Text by Rebecca Senior
‘but, I don’t like the idea you go to art school and come back this important artist’
An unreadable transcript of conversation makes up the centre fold of Interim’s hand out. It is unreadable because the text is verging on microscopic, and this quote is from it. Hidden in the dense text, it cleverly suggests how the art school is only one of the innumerable traces of experience which makes for an interesting artist. Fragments of contact and their impact are often what matter more than the entirety of the art schools agenda of constructing artistic identity. This is the seventh annual Interim show (the last three as part of blip blip blip) which invites submissions from penultimate year BA Fine Art students who have previously completed their foundation course at Leeds College of Art. Leeds is what connects the artists – not genre, style or thematic constraints, but the shared experiences of a given place, a once intimate connection, now distanced by the undertaking of cross country degrees.
The works on show have been selected, not curated. Their selection firstly by the artist and then Nick Thurston and Nigel Walsh is what warrants their inclusion- their ability to construct a distinct identity as well as a collective one is a consequence of the show itself. From installing to invigilating students are involved in the running of the programme, which results in an organic reinterpretation of the student exhibition and refreshing insight into the output/identity of art students across the country. The works are diverse. Sam Shackleton’s pair of videos Why’s everything got to be so mushy? and Domestic (product) violence play procedural human robots, stuck on repeating daily routines of a normal life to violent and dramatic ends. The left displays a black and white shirted pant-less duo, sad and shaking in teary-eyed clown make-up. They shovel mushy peas into their mouths, until the green gunge pours onto their clothes and back onto the plate for a second ingestion. The right screen shows a man covering himself in all manner of domestic soap products. Shampoo, shaving foam and fairy liquid are rubbed into his dry face and body until finger induced wrenching completes his transformation into a monster of sensation. This self inflicted violence of the domestic habit tests the resilience of the viewer, who feels the pain of the participant and the pleasure of the flinch. Robotic domesticity is also presented by Elinor Wadman’s Sponge and Patent. Can you take one of the several hundred patents which are photocopied and piled on the floor? Or is the robotic brillo sponge destined to remain in the gallery space, isolated from the home and any potential ‘use’ function? Facing Shakleton’s pair of videos is Liv Preston’s Transparent Burial; a fascinating un-burial ground, which features the ashes of her childhood dog sandwiched between two perspex rectangles. The ashes, usually confined to the darkness of an urn or scattered/buried in a single act, are exposed, scientifically magnified even, in a very in-organic perspex grave. Transparent Burial exhibits a dichotomous interpretation of the ‘self’ or individual. A childhood pet which is transported to every exhibition, whose photograph makes the front cover of the exhibition hand out, and, an art work, partly appreciated for its aesthetic value and transformative ability as it becomes physically reduced with each showing.

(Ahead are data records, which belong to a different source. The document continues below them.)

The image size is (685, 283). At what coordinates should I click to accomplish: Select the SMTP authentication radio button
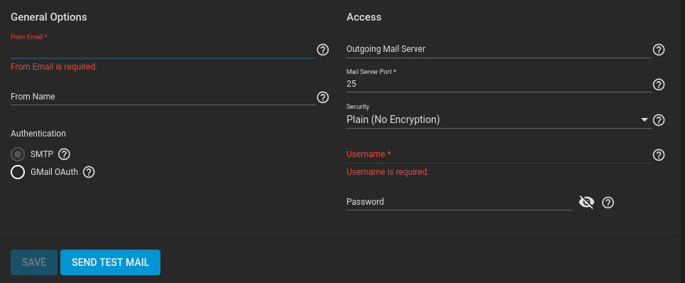[x=18, y=154]
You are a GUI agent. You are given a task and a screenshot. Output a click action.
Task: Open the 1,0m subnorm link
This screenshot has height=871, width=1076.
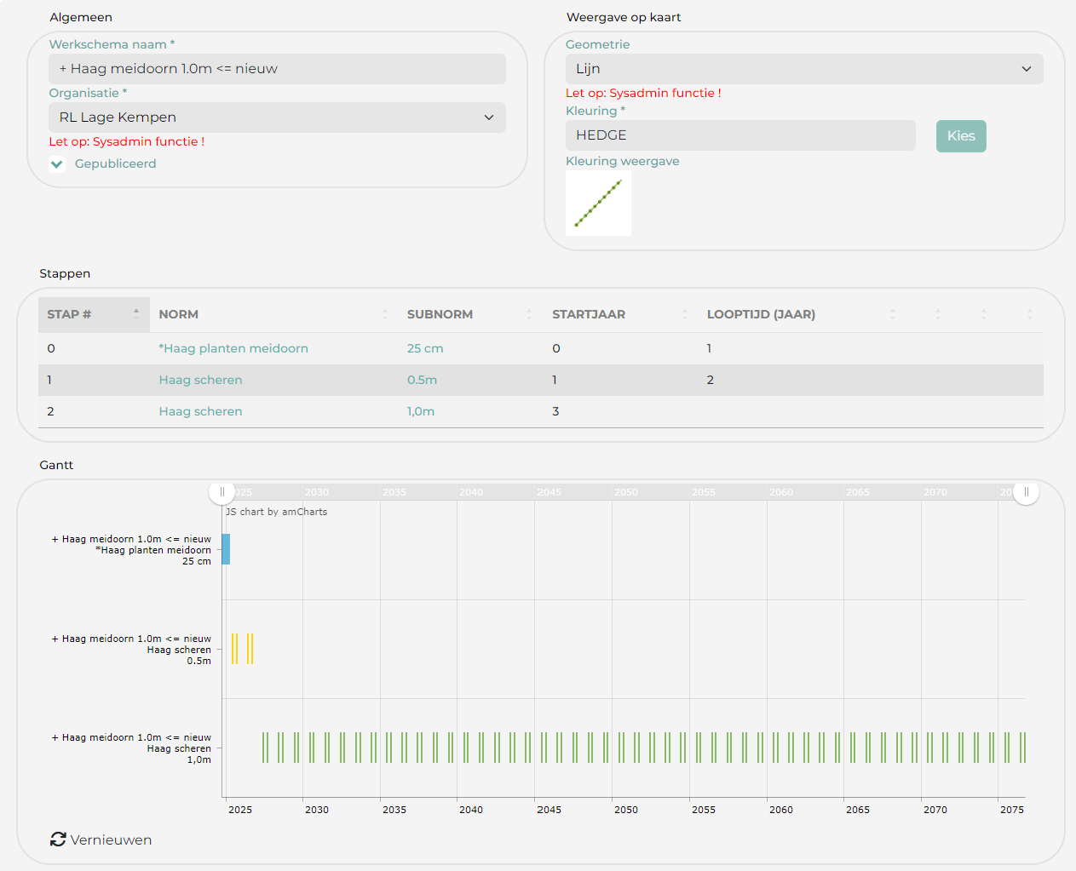click(x=420, y=411)
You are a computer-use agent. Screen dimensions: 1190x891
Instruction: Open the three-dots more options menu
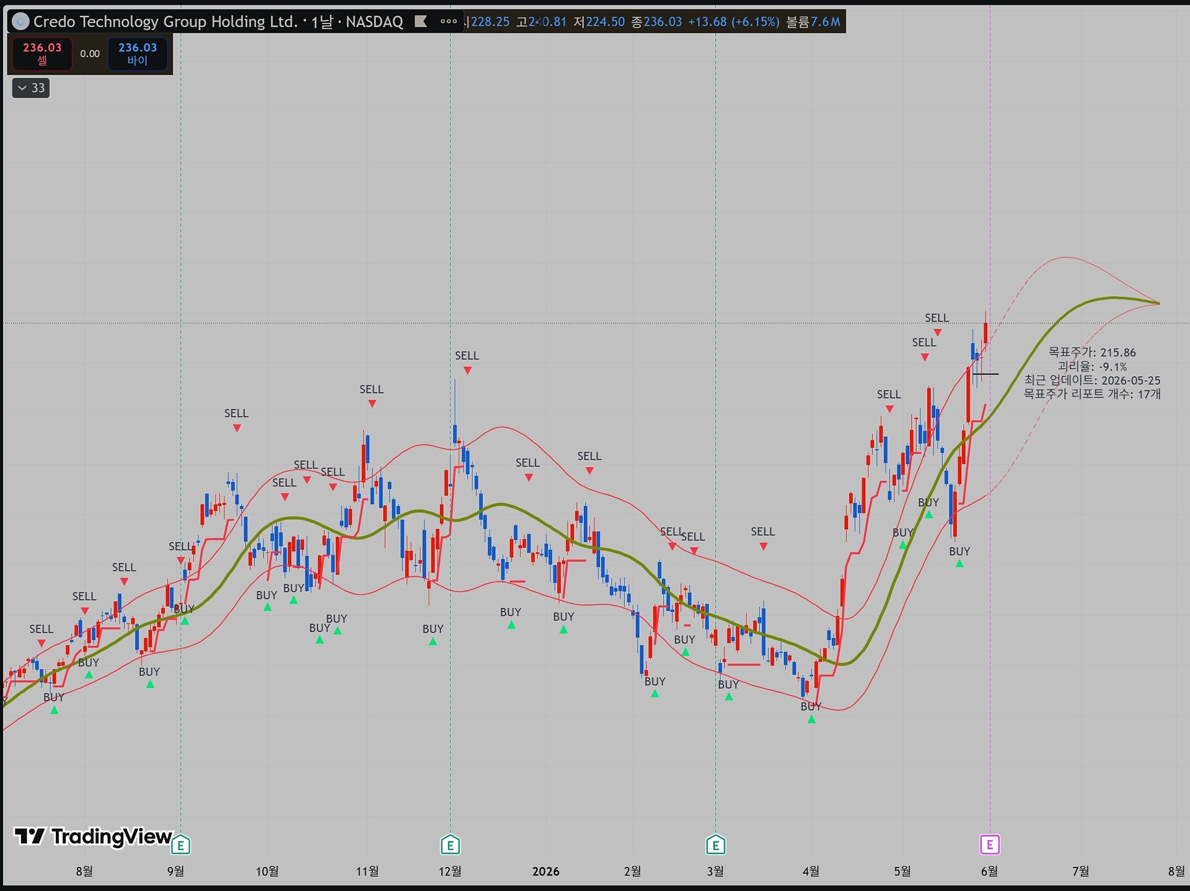tap(448, 22)
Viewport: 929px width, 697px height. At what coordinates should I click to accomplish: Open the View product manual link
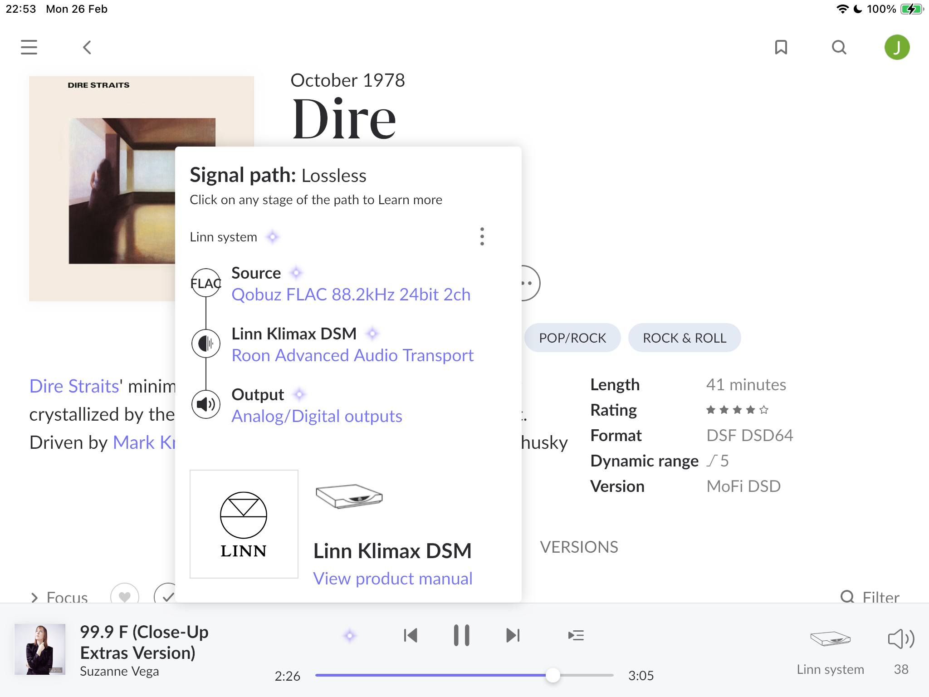(x=393, y=579)
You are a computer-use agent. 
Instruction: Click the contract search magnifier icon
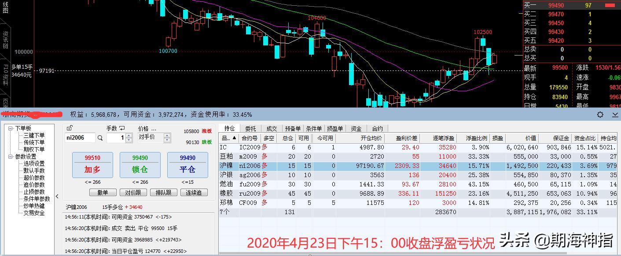click(x=100, y=138)
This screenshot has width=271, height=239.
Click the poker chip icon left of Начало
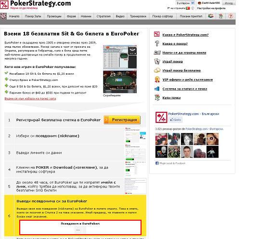(3, 16)
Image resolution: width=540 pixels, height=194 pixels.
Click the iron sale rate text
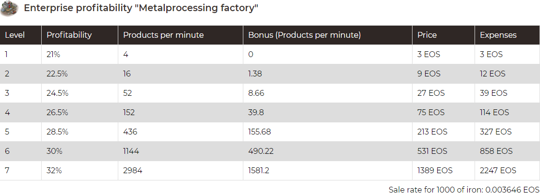click(464, 190)
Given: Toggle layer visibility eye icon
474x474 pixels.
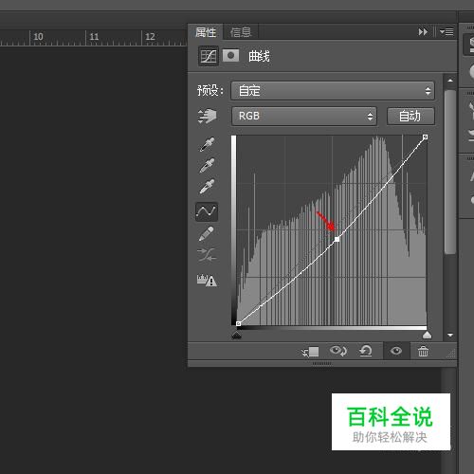Looking at the screenshot, I should [396, 351].
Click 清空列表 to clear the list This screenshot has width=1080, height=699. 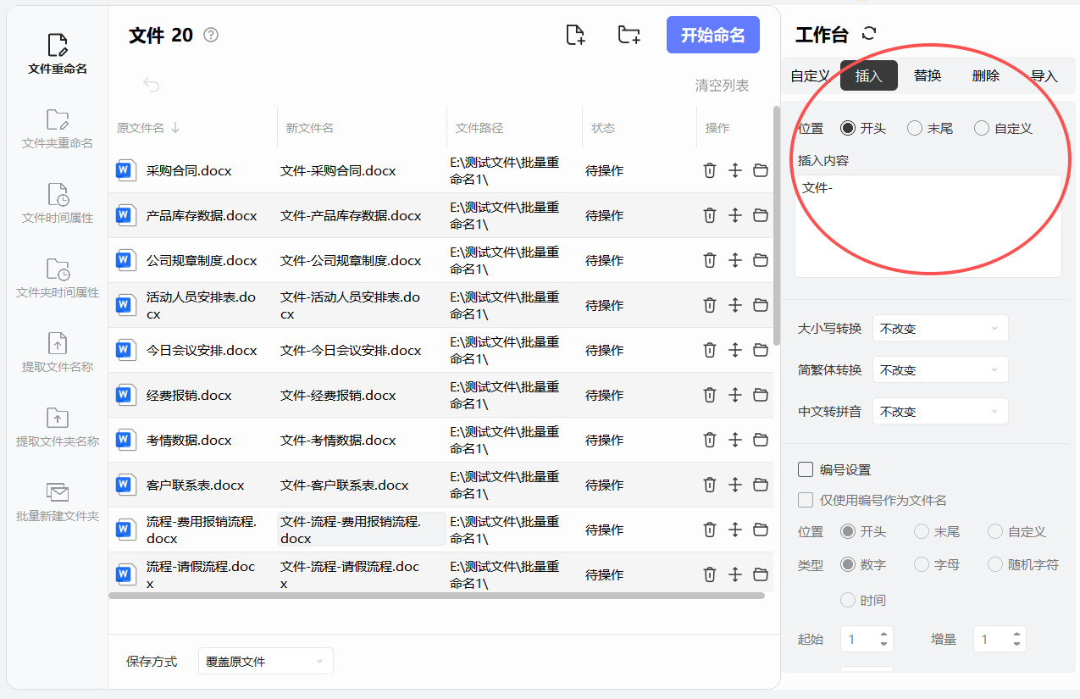coord(722,86)
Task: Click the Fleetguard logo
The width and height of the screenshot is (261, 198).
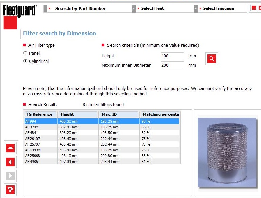Action: click(19, 11)
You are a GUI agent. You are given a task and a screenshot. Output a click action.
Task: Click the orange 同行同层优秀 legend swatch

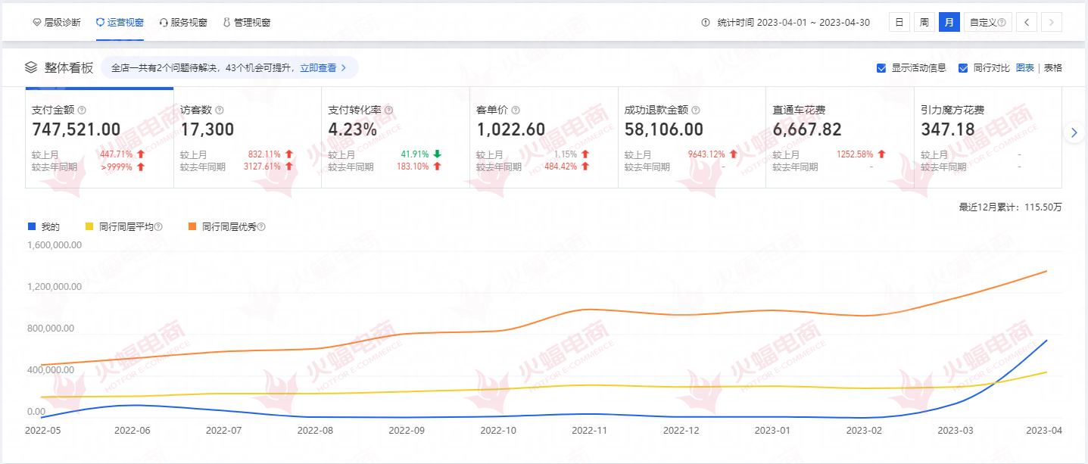point(193,227)
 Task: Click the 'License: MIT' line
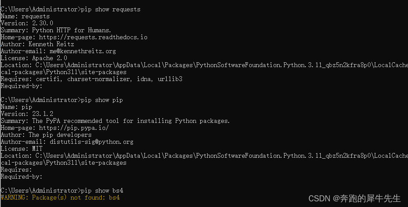pos(21,149)
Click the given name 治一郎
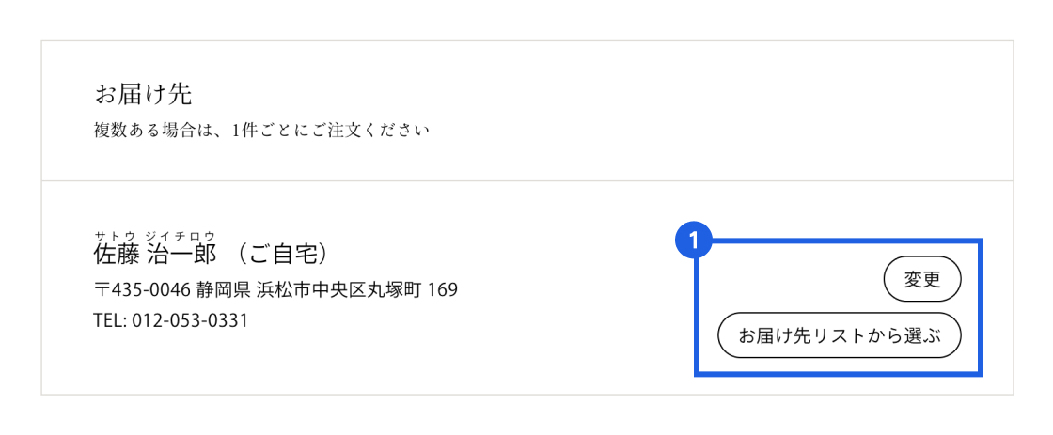1053x435 pixels. point(181,254)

The work’s shadows of intimacy and distance are resonant of the art school student, who is at once connected to and remote from their education. It is important for exhibitions to engage with this conversation between contemporary art and the art school – the two of which should, but sometimes struggle to be linked. The Interim shows at blip blip blip chart how the artist’s identity is constantly in flux and construction, and promote the idea that there is no prescribed path, and they never really need to ‘become’.
Rebecca Senior is a writer based in Leeds, and a Phd candidate in History of Art at The University of York.